Pick up the article on the Mapleton amaranth cereal business after its last sentence and continue it.

> [DOCUMENT SEGMENT]
- Opening Delimiter -

Mapleton residents Albin and Ada Dittli and Dee and Susan Bradford are producing and marketing Aztec Power Food Ready to Eat cereals. The hook for these cereals is amaranth, a seed the Aztecs used for strength.
"Amaranth is a seed high in protein," said Albin Dittli, part owner in the business. "It's one of only three or four seeds in the world that is a whole protein."
Dittli said the seed was used anciently by the Incas and the Aztecs. Cereal packages sport a label with the Amaranth story - explaining "Aztecs considered amaranth sacred" and "athletes and warriors ate it as their power food to give them extra strength."
The group started with a similar cereal about a year ago, but have since changed to the Aztec product, which was produced for the first time April 16.
"We actually started with a cereal similar to what we have although we've changed the formula," Albin Dittli said. "We like the Aztec Power food formula better."
Dee Bradford likes the idea of the cereal for emergency purposes.
"We've been involved in emergency preparedness but we didn't have a good no-cook, ready-to-eat food," Bradford said. Finding this cereal fits that need he said it's nutritious and long lasting.
"It has a shelf life, even if you don't replace it every six months or so, of several years," Bradford pointed out. "We've been told five years, but we're confident it's good for at least two years."
The product is manufactured in the Bradford's clean room production facility on their property in Mapleton. The group gathers every couple of weeks to fill orders from their Web site and for local businesses.

- Closing Delimiter -

> [DATASET ENTRIES]

- Opening Delimiter -

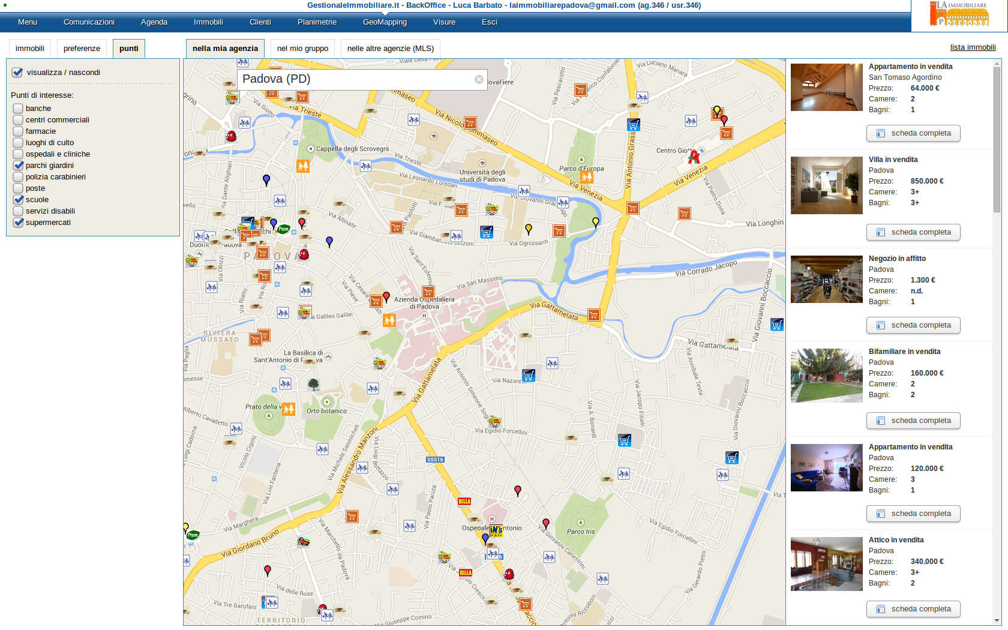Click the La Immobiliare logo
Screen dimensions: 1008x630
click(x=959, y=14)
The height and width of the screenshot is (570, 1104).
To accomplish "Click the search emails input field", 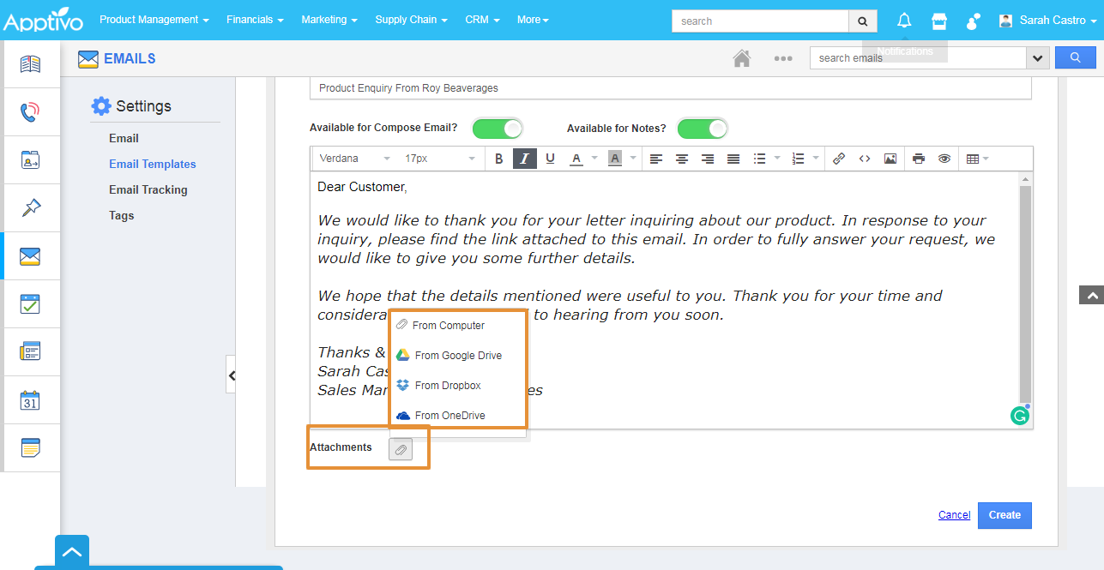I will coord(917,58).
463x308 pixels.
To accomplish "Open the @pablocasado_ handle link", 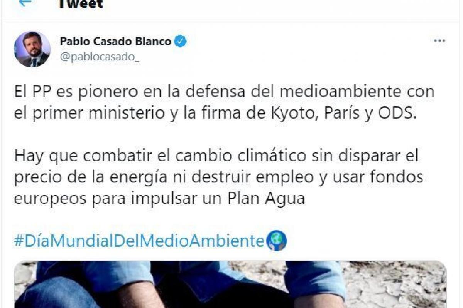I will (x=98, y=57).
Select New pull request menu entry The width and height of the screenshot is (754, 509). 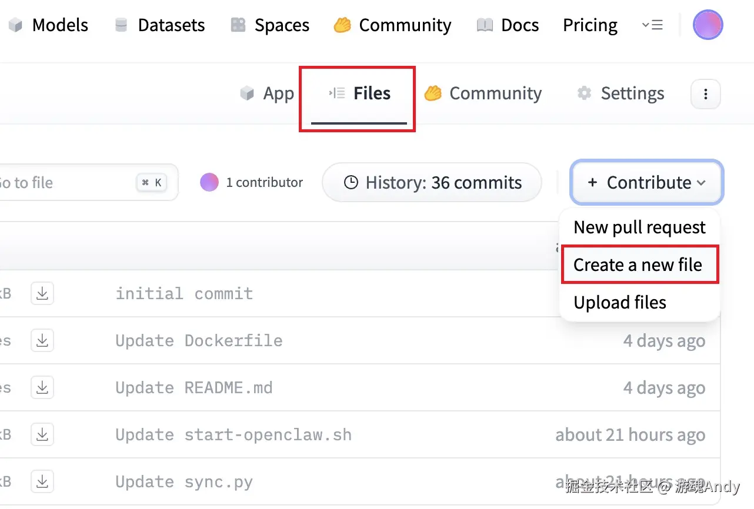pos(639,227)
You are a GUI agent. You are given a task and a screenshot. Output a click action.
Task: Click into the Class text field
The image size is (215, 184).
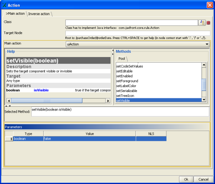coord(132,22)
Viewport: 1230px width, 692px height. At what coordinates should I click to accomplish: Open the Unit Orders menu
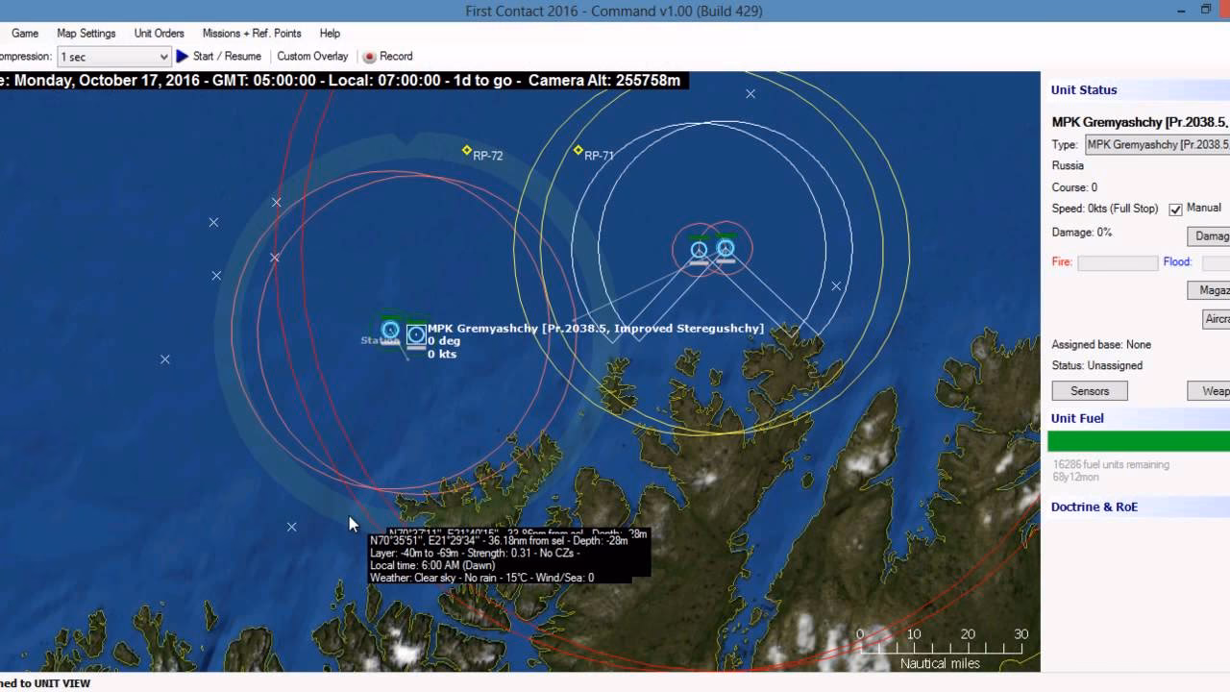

- Closing Delimiter -

> [YOUR RESPONSE]
"We buy the ingredients in 50 pound bags or barrels," said Ada Dittli, Albin's wife. "It comes in bulk and we weigh and measure it out, bag it, and print the labels ourselves."
While amaranth is packed with protein it is also a good source of dietary fiber and iron.
Albin Dittli said the plant itself is beautiful - about four feet tall bearing tiny purple flowers.
"A plant produces about 60,000 seeds per plant," he said. "It's then popped or puffed in low heat," where the seed opens.
The seeds are quite tiny -- about the size of a poppy seed but the cereal mix includes a variety of items including rolled oats, sunflower kernels and brown flax seed. It comes in three forms: Delight, Pro and Supreme.
Amaranth Delight and Amaranth Pro are available with chunks of dried pineapple, apricots, pears, cranberries or mango. There is also a raisin apple variety. Delight can also be ordered with freeze-dried strawberries and the Supreme variety is only available with strawberries and bags range from $10 to $13 a bag for 13 to 17 servings.
Like any good salesman, Bradford said he likes all the flavors, saying they are just different enough to give variety to what you are eating but he did note a preferred flavor.
"My all time favorite is the freeze-dried strawberry," Bradford said. "There's a zing to it."
With sales up it seems there is a following for the unique cereal. It's currently sold locally at the Herb Shop and Herbal Health Baskets in Orem, at Beehive Health Essentials and Nuño's in Spanish Fork, and most recently, at Christopher's Herb Shop on Main Street in Springville. Several locations of Gold's Gym also carry various products.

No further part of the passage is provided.